Recent research studies
A summary of recent research studies.
KARMA2
The EEAST feasibility study, KARMA2, evaluated the use of blood ketone meters by ambulance clinicians to determine whether could reliably and safely identify diabetic ketoacidosis and start fluid therapy, and determine whether a full-scale clinical trial is warranted.
The findings have now been published in Diabetic Medicine: KARMA2
CESSATION
The key aims of the CESSATION study were to identify current menopause guidance, policies and support offered by UK ambulance services; understand work and personal impacts of the menopause on female ambulance staff and their managers; and identify service developments that may best support female ambulance staff during this life phase.
Two CESSATION papers have now been published: CESSATION - Interviews, CESSATION - National Survey.
STRETCHED
The STRETCHED research study (STRategies to manage Emergency ambulance Telephone Callers with sustained High needs) evaluated the care given to people who make high use of emergency ambulance services.
The findings of STRETCHED have now been published: STRETCHED
TRIM
The aims of the TRIM study were to describe volume and pattern of calls to emergency ambulance services, proportion of calls where an ambulance was dispatched, proportion conveyed to hospital, and features of triage used during the first wave of the COVID-19 pandemic in the UK.
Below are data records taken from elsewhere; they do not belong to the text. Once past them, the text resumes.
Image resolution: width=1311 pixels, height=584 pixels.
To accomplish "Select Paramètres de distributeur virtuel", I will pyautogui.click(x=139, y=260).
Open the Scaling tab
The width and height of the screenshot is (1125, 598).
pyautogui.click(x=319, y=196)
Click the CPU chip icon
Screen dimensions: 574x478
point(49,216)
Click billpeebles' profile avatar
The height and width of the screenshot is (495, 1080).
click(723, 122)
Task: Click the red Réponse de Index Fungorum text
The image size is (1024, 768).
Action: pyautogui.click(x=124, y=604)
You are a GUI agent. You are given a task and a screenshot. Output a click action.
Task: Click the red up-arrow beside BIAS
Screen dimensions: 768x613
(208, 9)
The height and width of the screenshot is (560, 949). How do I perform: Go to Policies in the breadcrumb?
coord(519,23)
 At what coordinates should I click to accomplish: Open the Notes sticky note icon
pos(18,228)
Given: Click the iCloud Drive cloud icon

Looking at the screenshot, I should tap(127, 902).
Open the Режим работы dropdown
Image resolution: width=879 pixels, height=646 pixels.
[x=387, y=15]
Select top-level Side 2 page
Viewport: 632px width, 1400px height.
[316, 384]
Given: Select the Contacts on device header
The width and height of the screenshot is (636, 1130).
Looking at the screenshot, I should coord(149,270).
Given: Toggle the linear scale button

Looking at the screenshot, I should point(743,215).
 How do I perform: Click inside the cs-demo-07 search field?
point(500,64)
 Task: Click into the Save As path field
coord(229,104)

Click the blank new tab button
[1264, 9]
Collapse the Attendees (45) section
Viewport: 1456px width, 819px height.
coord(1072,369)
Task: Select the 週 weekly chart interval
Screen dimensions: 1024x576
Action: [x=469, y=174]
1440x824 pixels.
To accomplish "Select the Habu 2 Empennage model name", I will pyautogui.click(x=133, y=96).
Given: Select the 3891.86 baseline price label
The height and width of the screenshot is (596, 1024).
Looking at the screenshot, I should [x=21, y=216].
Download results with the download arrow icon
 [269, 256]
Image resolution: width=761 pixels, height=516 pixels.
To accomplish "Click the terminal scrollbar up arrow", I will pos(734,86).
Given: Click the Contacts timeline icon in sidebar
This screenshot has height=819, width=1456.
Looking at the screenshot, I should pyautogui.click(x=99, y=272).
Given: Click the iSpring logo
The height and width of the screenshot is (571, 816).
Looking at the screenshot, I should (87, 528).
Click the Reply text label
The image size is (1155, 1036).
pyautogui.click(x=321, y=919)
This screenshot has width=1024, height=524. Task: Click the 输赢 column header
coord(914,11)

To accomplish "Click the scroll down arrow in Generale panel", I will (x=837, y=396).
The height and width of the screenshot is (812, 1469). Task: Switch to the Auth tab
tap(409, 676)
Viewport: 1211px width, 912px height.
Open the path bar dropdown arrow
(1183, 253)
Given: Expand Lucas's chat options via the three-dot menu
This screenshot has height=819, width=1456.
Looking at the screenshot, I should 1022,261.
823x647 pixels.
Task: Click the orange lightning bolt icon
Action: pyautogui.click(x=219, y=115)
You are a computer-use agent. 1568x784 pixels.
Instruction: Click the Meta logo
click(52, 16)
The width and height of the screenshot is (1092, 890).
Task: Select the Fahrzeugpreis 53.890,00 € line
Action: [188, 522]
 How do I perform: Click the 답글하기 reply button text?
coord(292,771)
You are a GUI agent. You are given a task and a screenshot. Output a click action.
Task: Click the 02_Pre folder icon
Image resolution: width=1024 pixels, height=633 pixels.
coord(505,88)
The first findings of this study can be found: TRIM
EVOLVED
The main aims of the Factors impacting vitamin D in ambulance staff study (EVOLVED) were to explore the behaviours and lifestyle factors of ambulance staff in relation to their vitamin D levels (following the service screening evaluation, VITALS). 40 EEAST staff took part in a research interview, with their service roles including control room (n=9), operational delivery (n=20) and service support (n=11).
Five themes were identified: Reaction to VITALS result; diet; deficiency symptoms and impacts; impact of work on maintaining adequate vitamin D levels; and personal activity levels. A lack of awareness of vitamin D-related issues was identified. Various improvement suggestions were shared, which included raising staff awareness of the importance of vitamin D, to allow staff to take responsibility to promote their own health and wellbeing. Strategies to promote awareness of vitamin D should be considered to improve staff wellbeing in this area. EVOLVED participants positively perceived this research exploring staff health and wellbeing, highlighting this as an area for future research.
Further information about EVOLVED can be found via https://emj.bmj.com/content/41/Suppl_3/A10.1
RAPID2
A hip fracture is an exceedingly painful injury and pain relief given by a paramedic usually includes morphine. This may not always work very well and can lead to side effects, such as confusion. In the RAPID2 study, paramedics may give a local anaesthetic injection (known as fascia iliaca compartment block or FICB) to patients with an injured hip before they are transported to hospital. Giving this injection may provide better pain control and better long-term outcomes than the alternatives currently in use.
The aim of RAPID2 is to test the safety, and effectiveness of paramedics providing FICB pain relief to patients with suspected hip fracture prior to hospitalisation.
The RAPID2 study has now closed in EEAST but more information can be found on the study website: https://rapid2trial.wordpress.com
PARAMEDIC-3 trial results for participants and public
The PARAMEDIC-3 trial, sponsored by the University of Warwick, investigated whether, in adult patients experiencing out-of-hospital cardiac arrest (when their heart stops), an intraosseous (into the bone) access-first strategy is clinically and cost-effective compared with an intravenous (through the vein) access–first strategy.
A total of 6,082 participants were recruited to the trial from across 11 Ambulance Trusts in the UK. EEAST trial trained clinicians recruited 186 patients, with seven surviving patients followed up.
What the trial found:
- People given drugs through the bone (IO) did not survive more often at 30 days than those given drugs through a vein (IV).
- There was no difference in brain function among survivors when leaving the hospital.
- Fewer people in the IO group got their heartbeat back compared with the IV group, which suggests the drugs may have worked less well through bone access.
Why this might be the case:
- Sometimes the IO needle might not be placed properly, so drugs don’t get into the bloodstream as well.
- Even when placed correctly, drugs given through the bone may not reach peak levels in the blood as quickly as when given through a vein.
- Certain drugs may simply be less effective when given through bone than through a vein.
For adults who have a cardiac arrest outside of hospital, IV access remains the best first choice when possible. IO access is still useful especially if a vein can’t be found quickly but it may not be quite as effective.